Eco-friendly technological innovations
Numerous innovations are making us greener through small improvements in fossil fuel usage. The modern security installer’s habit of “piggy-backing” on existing structured cabling wherever possible must have saved thousands of miles of Cat5 worldwide. Power over Ethernet (PoE) was designed with time and cost savings in mind; carbon footprint would hardly have been a consideration but the fact is that the technique makes economical use of raw materials. Small improvements in our environmental performance range from modern video compression codecs reducing storage demands to on-board camera analytics eliminating the need for hardware to conduct video processing at the core. And green attracts green as eco-friendly technological innovation often reaps immediate rewards: installers with ISO 14001 are likely to consolidate their qualification by specifying products from manufacturers associated with sound ecology so creating a cycle of sustainable operating procedures.

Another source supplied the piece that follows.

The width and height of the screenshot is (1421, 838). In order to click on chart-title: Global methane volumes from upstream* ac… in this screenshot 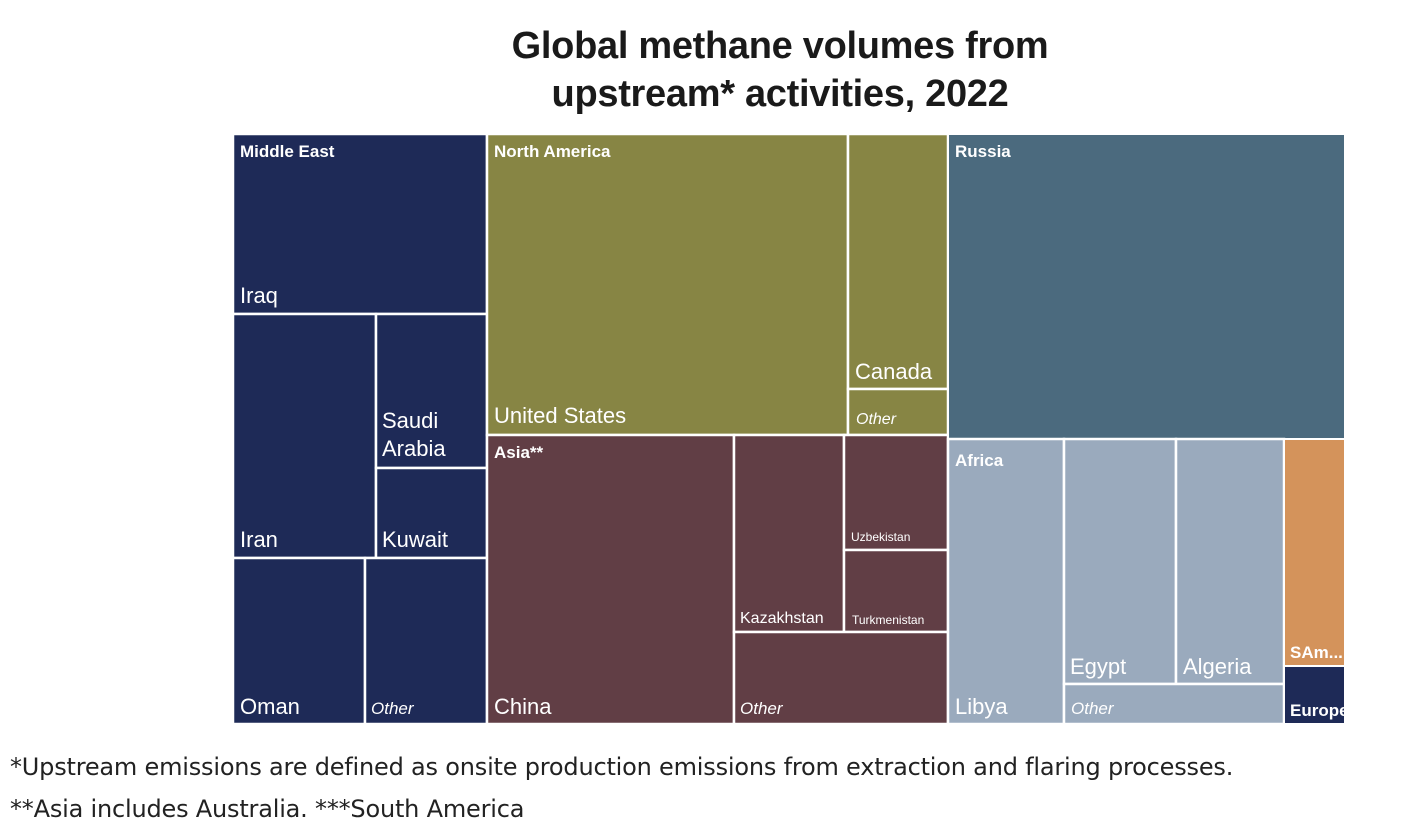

The innovations listed above are certainly reducing use of fossil fuels but will never be more than micro trends. The potential game-changer for how innovation within our industry might have major environmental impact lies with PSIM (physical security information management). It’s a significant development in that PSIM security systems within truly “intelligent” and sustainable buildings are evolving beyond mere aggregation of data. Managers are beginning to inhabit a connected multi-disciplinary zone of components and sensors. This is an environment that gives them a platform to filter and share security information on such a scale that they are finding structure and patterns in data that should soon move us from the “smart building” to the “smart city.” Make that leap, with the security sector claiming some of the credit, and our green practice will truly have come of age.